消費者委員會(消委會)去年 9 月表示電腦系統曾被黑客入侵,發生資料外洩事故(相關報道)。個人資料私隱專員公署(私隱公署)已完成相關調查,結果顯示消委會沒有採取全部可行保障個人資料措施,違反私隱條例規定。消委會表示已按照私隱公署指示糾正及委託專家檢查,但目前尚未能確認黑客如何獲得帳戶憑證。
根據《香港電台》報導,私隱專員鍾麗玲表示,消委會有 5 項缺失,包括沒有啟用遠端存取資料多重認證功能、沒有妥善設定用作偵測及攔截網路安全威脅的軟件、欠缺足夠保安措施禁止或防止於測試伺服器內儲存個人資料、資訊保安政策有欠全面及具體,以及保障個人資料私隱及網絡安全意識不足,致使 289 名曾經向消委會遞交投訴的人士,以及現任與前任職員的資料外洩。

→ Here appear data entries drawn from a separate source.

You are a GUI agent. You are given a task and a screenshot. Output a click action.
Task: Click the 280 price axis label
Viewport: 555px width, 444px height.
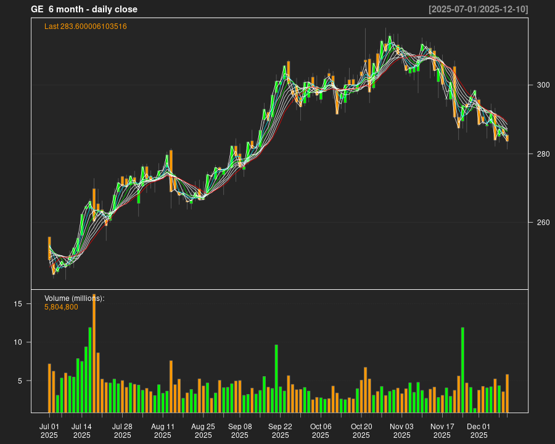(539, 154)

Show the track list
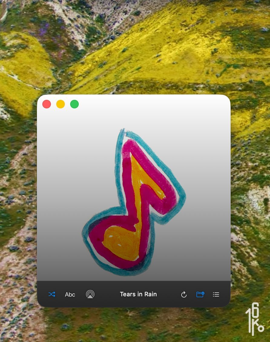point(216,294)
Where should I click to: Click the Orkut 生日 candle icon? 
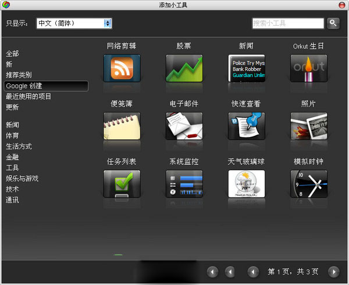pos(308,68)
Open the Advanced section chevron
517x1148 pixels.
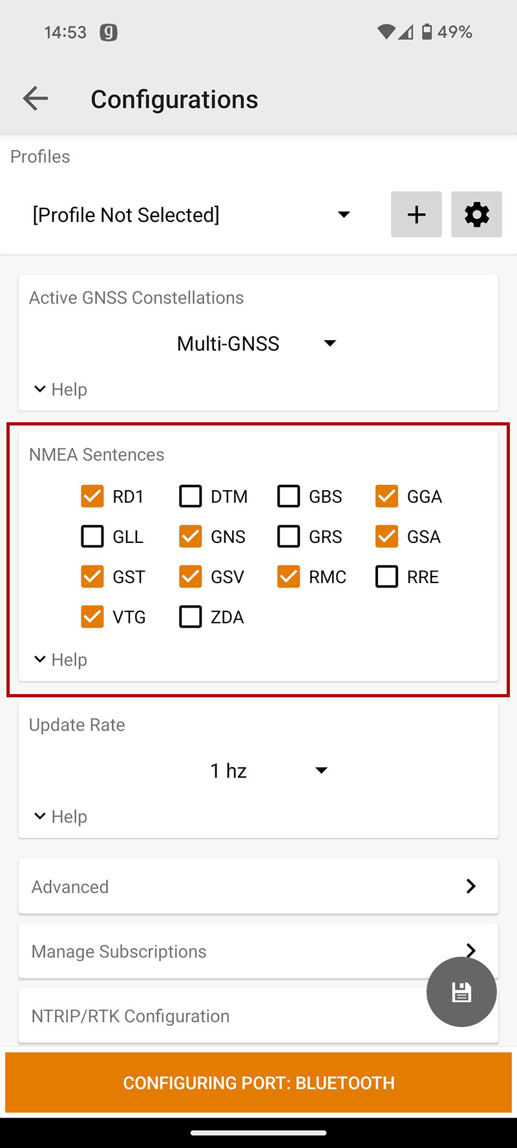471,887
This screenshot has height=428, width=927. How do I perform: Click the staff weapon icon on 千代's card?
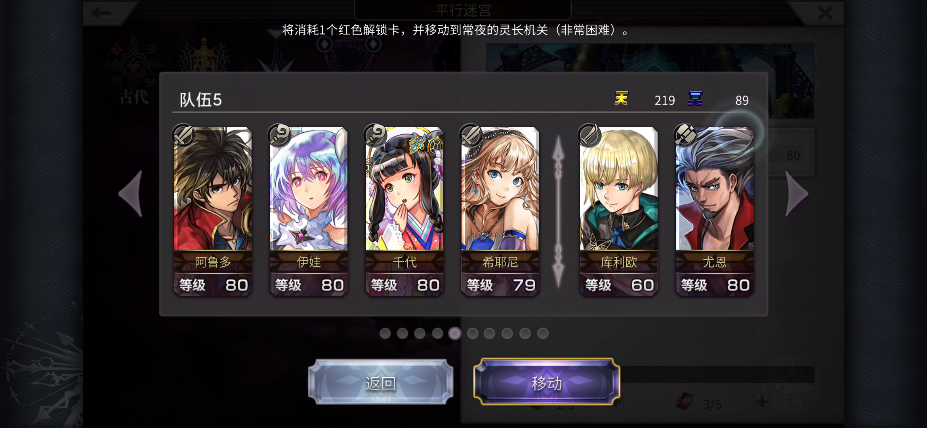pyautogui.click(x=375, y=136)
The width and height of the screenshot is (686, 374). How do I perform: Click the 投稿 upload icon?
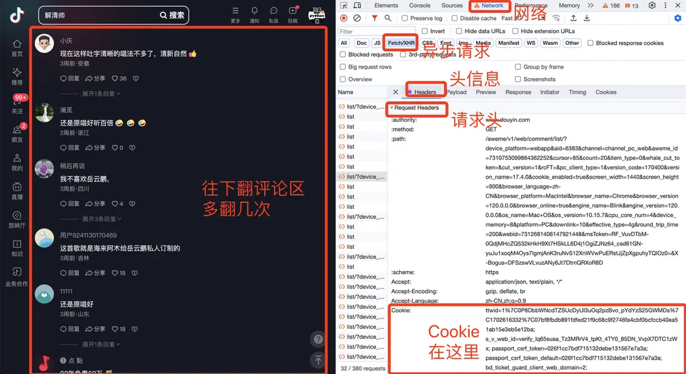(292, 11)
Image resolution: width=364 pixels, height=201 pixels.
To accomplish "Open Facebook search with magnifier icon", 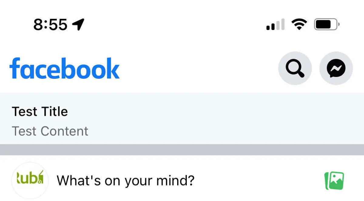I will 295,69.
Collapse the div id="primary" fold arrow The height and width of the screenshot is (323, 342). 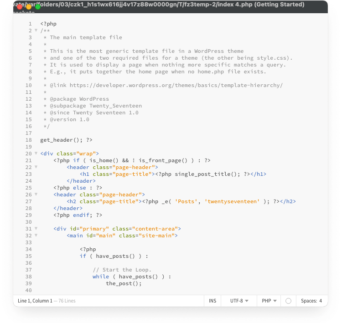(36, 229)
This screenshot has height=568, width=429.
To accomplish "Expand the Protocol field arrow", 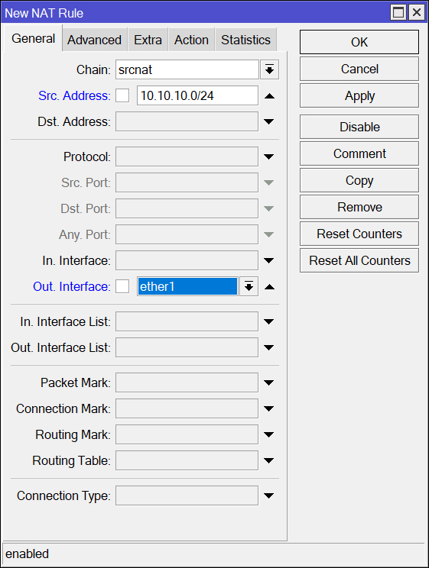I will point(269,157).
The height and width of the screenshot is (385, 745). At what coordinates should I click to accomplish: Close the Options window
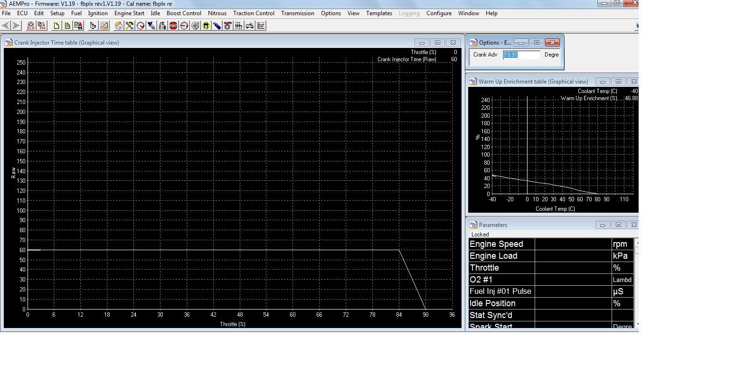pos(552,43)
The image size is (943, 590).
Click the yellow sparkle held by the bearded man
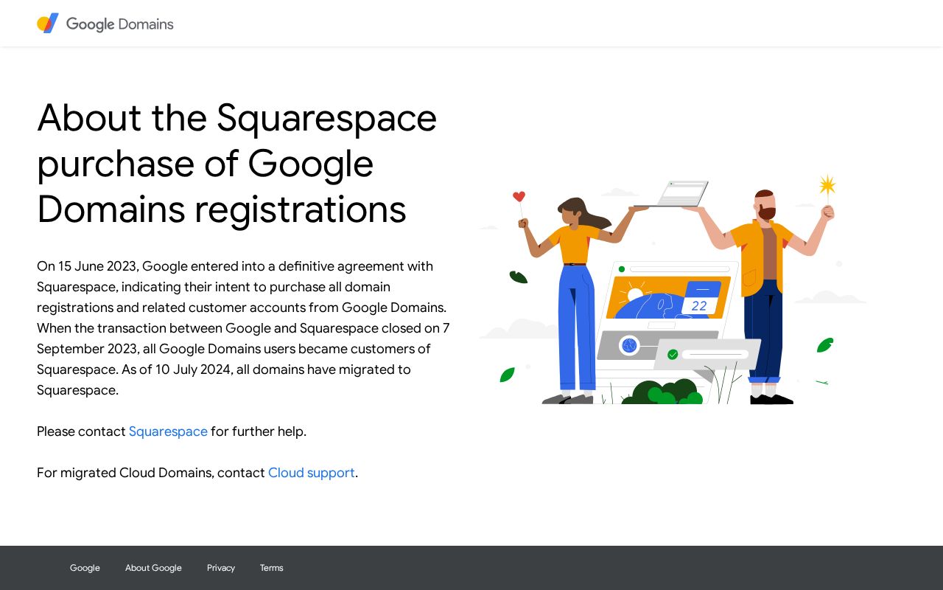tap(827, 184)
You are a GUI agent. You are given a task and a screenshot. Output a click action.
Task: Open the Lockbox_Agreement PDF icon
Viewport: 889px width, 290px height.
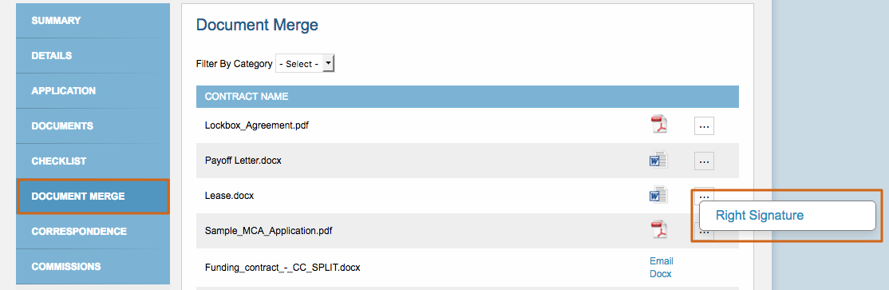tap(659, 125)
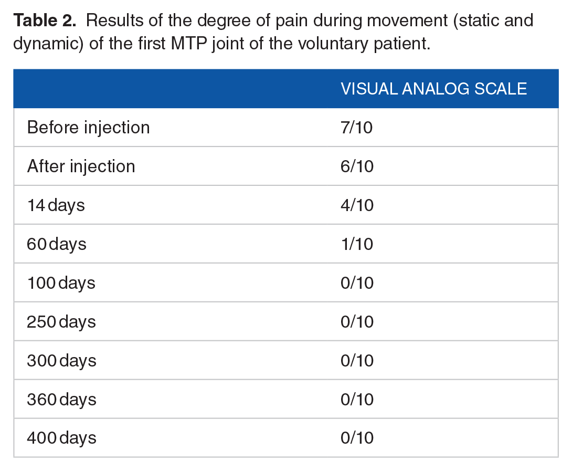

消委會指,調查無法確認是否有人曾經下載上述資料,而據外聘的暗網監察服務商資料顯示,現階段沒有證據顯示有任何受影響資料被公開。據報道,部門另外委託了專家檢查部門系統,調查結果顯示黑客非法獲得到管理員帳戶憑證,其後利用私人網絡入侵入消委會系統。現時尚未能確定黑客從何渠道得到憑證,但就表示管理員帳戶一直使用複雜的密碼且未受過暴力攻擊,受影響的資料少於1.5GB。

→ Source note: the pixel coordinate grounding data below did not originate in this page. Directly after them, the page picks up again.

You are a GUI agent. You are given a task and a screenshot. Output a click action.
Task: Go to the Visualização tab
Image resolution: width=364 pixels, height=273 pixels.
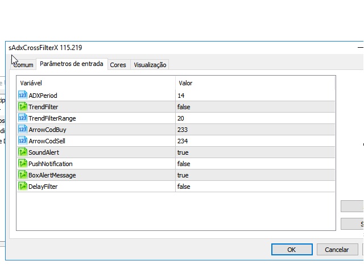[150, 65]
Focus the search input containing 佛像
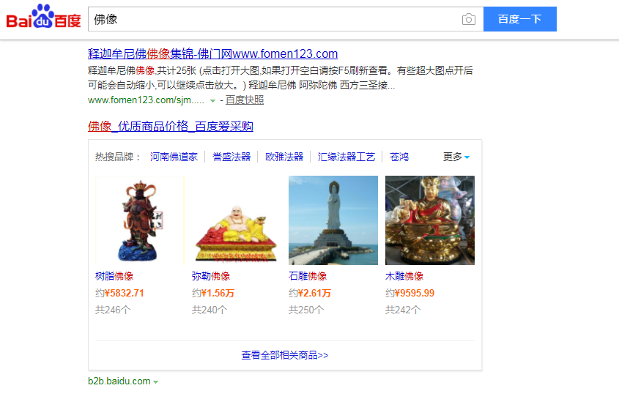 tap(274, 19)
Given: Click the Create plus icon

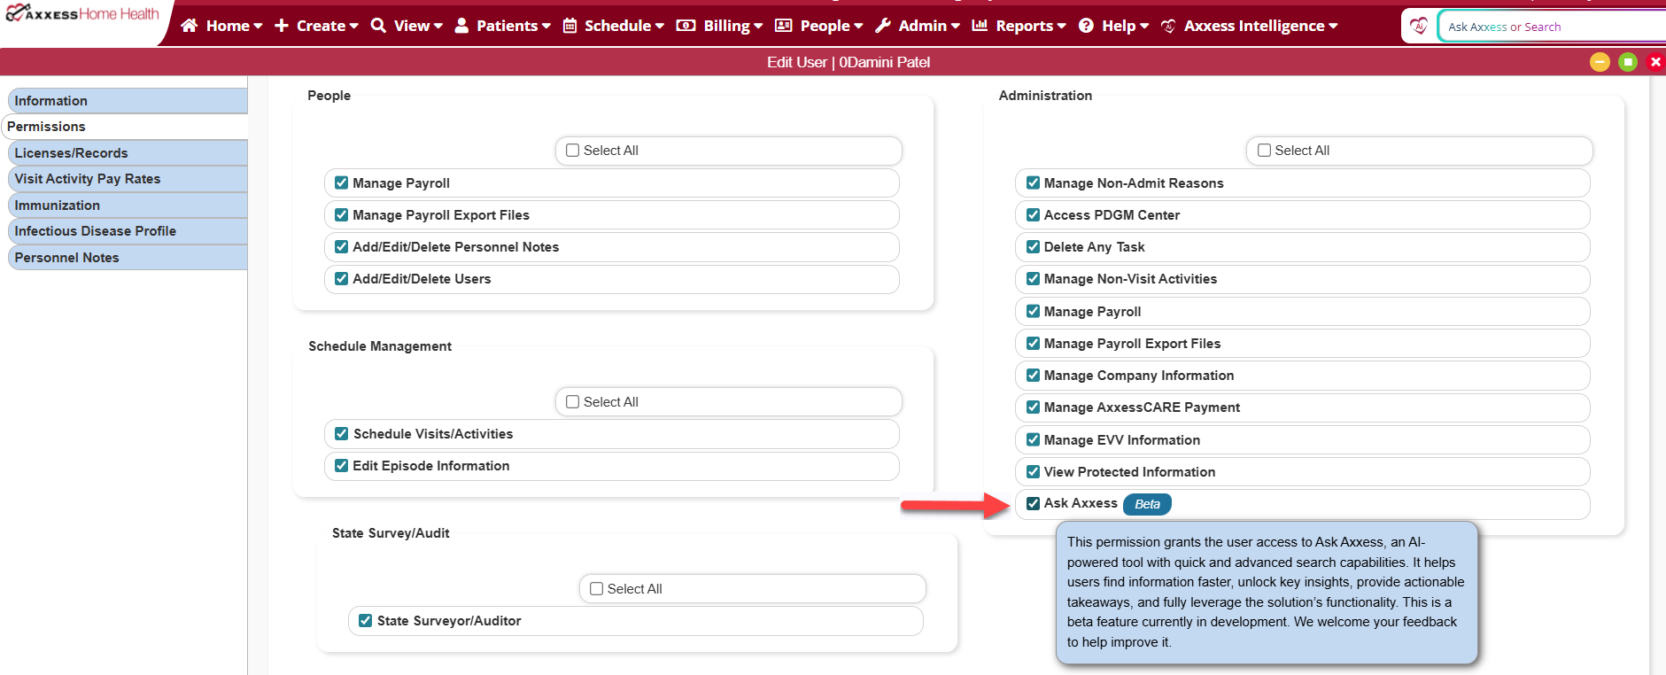Looking at the screenshot, I should [x=282, y=26].
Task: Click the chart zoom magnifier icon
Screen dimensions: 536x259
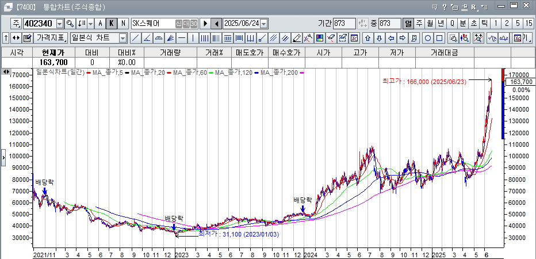Action: point(453,38)
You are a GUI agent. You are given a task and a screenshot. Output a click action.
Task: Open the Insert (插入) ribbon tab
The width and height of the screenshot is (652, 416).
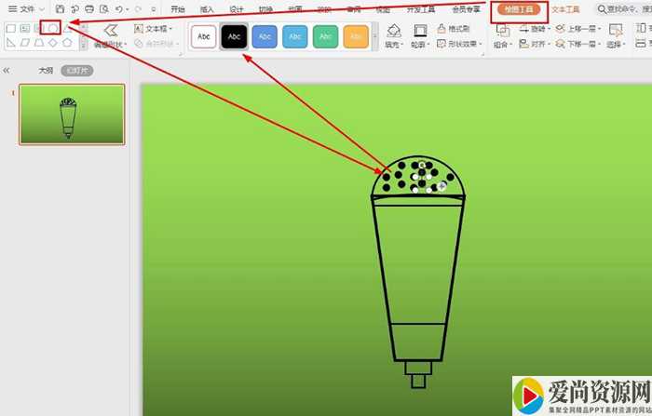[x=207, y=8]
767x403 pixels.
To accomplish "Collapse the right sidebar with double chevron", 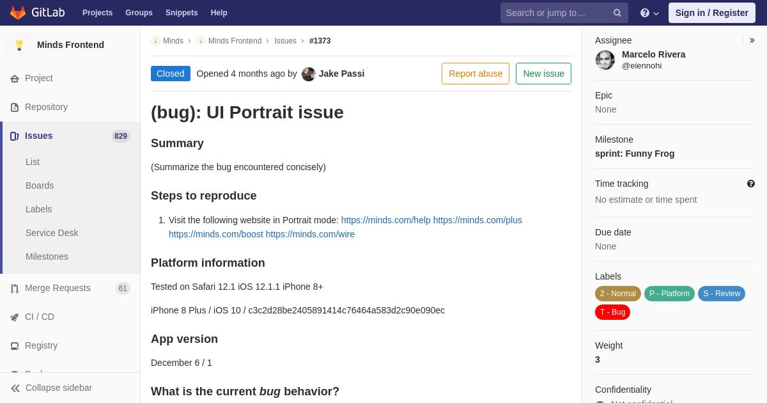I will tap(752, 40).
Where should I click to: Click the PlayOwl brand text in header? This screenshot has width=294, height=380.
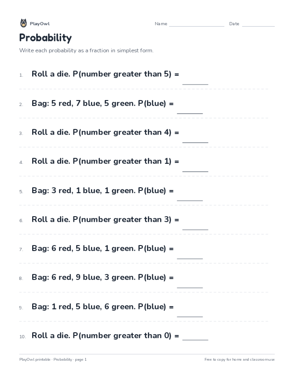40,24
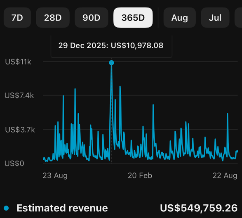
Task: Click the 22 Aug axis date label
Action: (225, 175)
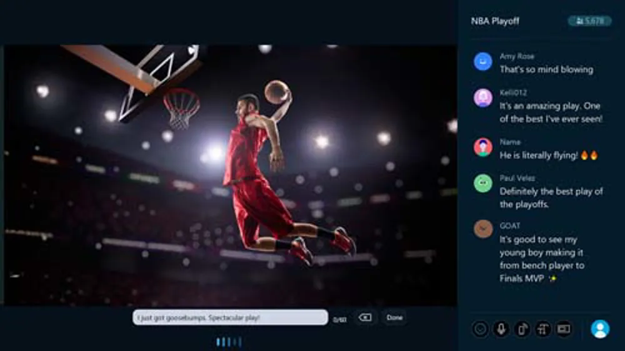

私隱公署指,消委會應採取以下 5 項措施,減低被攻擊風險:
- 對遙距登入資訊及通訊系統使用多重身份驗證;
- 設定穩健的網路保安框架;
- 定期對資訊系統進行風險評估及保安審計;
- 建立重視數據安全的企業文化及建立有效的培訓計劃;
- 加強員工對資料私隱的意識和能力。